自己対照ケースシリーズ研究 Self-controlled case series study
定義
自己対照ケースシリーズ研究(self-controlled case series, SCCS)は、イベントが発生したケースのみを解析対象として、同一個人内で焦点期間(focal window)*と参照期間(referent window)†のイベントの発生率を比較することにより、曝露とイベントの関連を評価する研究デザインである(図1)。
焦点期間は曝露がイベントの発生に影響を与えうる期間として設定され、参照期間は焦点期間および必要に応じて遷移期間(transition window)‡を除いた期間として設定される。曝露がイベントの発生に与える影響が時間変動しうる場合、焦点期間を複数に分割して、期間別に曝露を評価することができる。SCCSは個人内比較の研究デザインであるため、性別や遺伝的要因などの時間非依存性交絡の影響を自動的に取り除けることが強みである。一方で、SCCSには絶対リスクを推定できない限界があるほか、その使用にあたり下記のような主な仮定を満たす必要がある。
- イベントの発生が独立か、稀である
- イベントの発生がその後の観察期間の長さに影響を与えない
- イベントの発生がその後の曝露に影響を与えない
- 曝露がイベントの特定に影響を与えない
これらの仮定に違反した場合、推定値にバイアスが入るが、仮定の緩和を目的としたSCCSの拡張がいくつか提案されている。
* 文献3 国際薬剤疫学会推奨ガイダンスの定義に従い、focal windowを「焦点期間」とした。他の該当する表現にリスク期間(risk window)、曝露期間(exposure window)がある。
†Reference window、コントロール期間(control window)とも呼ばれる。

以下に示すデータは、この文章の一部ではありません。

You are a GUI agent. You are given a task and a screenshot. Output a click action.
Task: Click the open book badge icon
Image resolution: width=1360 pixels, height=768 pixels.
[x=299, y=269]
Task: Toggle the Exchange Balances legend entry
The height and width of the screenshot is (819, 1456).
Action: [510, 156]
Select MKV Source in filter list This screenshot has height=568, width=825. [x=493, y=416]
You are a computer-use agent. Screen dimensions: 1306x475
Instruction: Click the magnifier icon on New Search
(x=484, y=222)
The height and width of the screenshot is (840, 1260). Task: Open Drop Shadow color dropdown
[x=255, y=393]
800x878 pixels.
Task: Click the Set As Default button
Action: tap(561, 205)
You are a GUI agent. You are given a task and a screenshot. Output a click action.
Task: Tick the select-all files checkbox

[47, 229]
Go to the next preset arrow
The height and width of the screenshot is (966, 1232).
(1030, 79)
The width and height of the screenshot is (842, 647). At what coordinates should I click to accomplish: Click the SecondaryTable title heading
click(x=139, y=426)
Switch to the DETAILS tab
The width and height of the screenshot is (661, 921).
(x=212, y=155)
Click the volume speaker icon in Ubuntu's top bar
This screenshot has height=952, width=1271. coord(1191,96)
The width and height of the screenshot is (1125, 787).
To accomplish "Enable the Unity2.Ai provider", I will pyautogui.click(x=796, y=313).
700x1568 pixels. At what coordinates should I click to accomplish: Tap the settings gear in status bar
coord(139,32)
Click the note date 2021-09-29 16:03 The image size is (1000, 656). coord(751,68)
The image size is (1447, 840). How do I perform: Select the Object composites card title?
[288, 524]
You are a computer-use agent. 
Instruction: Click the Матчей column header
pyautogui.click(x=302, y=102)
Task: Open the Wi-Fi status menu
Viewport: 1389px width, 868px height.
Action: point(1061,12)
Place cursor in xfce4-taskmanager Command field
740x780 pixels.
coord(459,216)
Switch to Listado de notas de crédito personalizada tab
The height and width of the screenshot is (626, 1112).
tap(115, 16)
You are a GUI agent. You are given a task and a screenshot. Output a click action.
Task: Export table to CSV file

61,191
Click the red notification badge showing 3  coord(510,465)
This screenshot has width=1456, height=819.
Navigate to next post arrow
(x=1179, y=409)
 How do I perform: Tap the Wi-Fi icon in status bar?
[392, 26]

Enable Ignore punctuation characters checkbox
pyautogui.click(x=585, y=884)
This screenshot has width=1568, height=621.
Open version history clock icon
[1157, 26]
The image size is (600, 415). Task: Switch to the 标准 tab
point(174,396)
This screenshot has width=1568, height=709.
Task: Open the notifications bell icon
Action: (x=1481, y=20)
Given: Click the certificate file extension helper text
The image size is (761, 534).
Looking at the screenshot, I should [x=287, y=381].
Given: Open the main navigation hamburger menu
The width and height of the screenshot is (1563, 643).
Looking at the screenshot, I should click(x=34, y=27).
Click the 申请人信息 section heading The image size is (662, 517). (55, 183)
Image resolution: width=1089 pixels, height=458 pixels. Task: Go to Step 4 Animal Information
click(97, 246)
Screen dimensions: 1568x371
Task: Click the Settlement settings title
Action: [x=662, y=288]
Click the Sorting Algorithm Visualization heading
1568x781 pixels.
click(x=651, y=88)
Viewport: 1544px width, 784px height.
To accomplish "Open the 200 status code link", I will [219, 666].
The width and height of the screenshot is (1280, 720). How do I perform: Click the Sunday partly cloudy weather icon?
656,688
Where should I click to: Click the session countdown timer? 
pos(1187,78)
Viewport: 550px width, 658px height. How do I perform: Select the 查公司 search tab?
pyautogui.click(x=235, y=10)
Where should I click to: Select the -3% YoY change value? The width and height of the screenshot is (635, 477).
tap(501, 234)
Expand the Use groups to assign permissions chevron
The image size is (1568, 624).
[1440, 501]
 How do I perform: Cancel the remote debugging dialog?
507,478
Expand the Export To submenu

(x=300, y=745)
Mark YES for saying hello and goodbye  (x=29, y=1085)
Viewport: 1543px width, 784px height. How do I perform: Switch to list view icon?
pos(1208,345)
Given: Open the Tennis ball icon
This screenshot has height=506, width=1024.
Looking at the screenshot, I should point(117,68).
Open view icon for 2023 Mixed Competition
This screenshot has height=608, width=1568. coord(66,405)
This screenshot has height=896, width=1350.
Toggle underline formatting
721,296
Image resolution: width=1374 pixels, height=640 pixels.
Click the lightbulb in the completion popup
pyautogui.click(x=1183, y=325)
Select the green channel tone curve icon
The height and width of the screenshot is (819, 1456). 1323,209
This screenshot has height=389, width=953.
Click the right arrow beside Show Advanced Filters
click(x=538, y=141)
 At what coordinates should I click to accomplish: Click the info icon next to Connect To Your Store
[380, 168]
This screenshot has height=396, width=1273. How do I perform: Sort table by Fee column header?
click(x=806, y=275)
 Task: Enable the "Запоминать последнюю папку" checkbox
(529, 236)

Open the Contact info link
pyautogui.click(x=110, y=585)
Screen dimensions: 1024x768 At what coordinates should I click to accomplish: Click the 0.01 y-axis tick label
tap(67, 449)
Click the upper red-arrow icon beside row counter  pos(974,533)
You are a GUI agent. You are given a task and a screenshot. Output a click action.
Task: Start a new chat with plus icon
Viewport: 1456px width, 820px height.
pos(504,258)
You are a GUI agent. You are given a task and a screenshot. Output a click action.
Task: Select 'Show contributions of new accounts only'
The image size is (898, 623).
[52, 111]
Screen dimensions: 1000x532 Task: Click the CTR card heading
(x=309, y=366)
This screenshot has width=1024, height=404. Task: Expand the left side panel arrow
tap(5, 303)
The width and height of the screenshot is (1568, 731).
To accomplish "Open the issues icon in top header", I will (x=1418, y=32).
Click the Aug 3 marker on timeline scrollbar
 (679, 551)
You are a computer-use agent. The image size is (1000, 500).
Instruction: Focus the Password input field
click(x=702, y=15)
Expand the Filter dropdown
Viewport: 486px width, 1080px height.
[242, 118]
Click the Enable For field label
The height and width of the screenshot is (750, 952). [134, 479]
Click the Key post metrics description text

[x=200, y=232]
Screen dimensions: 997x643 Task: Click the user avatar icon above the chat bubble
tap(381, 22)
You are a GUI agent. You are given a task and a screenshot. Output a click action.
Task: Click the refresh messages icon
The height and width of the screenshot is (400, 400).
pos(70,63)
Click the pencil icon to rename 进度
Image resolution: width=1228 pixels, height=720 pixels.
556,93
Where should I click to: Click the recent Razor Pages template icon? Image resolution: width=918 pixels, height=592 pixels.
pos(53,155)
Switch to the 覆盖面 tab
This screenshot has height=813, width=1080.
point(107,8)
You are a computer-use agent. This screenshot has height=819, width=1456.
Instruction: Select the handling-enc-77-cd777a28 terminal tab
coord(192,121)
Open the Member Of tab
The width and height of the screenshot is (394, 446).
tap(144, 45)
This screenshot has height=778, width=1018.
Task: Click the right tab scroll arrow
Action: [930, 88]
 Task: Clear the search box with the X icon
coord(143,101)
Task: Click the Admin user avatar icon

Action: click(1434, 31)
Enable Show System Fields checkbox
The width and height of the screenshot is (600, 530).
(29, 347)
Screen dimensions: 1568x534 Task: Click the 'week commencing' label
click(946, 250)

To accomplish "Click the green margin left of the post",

‡誘導期間(induction window)、ラグ期間(lag window)、キャリーオーバー期間(carry-over window)の総称である。

図1.自己対照ケースシリーズ研究(筆者作成)
実例
香港の医療データベース(Clinical Data Analysis and Reporting System)を用いて、メチルフェニデート(注意欠陥・多動性障害[ADHD]やナルコレプシーの治療に用いられる中枢神経刺激剤)の処方記録を有し、かつ救急科入院を要する外傷を経験した6–19歳の患者4,934人を対象に、小児・青年期のメチルフェニデートの使用が救急科入院を要する外傷を減少させるかをSCCSにより評価した。
メチルフェニデートの処方期間を焦点期間、それ以外の期間を参照期間とし、条件付きポアソン回帰を用いて、各期間の外傷の発生率を個人内比較した。その結果、救急科入院を要する外傷の発生率は、参照期間よりも焦点期間で低かった(発生率比0.91、95%信頼区間, 0.86–0.97)。
参考資料
- Farrington P, Heather W, Yonas GW. Self-controlled case series studies: a modelling guide with R. Boca Raton, Florida: CRC Press, 2018.
- Petersen I, Douglas I, Whitaker H. Self controlled case series methods: an alternative to standard epidemiological study designs. BMJ 2016; 354: i4515.
- Cadarette SM, Maclure M, Delaney JAC, et al. Control yourself: ISPE-endorsed guidance in the application of self-controlled study designs in pharmacoepidemiology. Pharmacoepidemiol Drug Saf 2021; 30: 671-84.
- Man KKC, Chan EW, Coghill D, et al. Methylphenidate and the risk of trauma. Pediatrics 2015; 135: 40-8.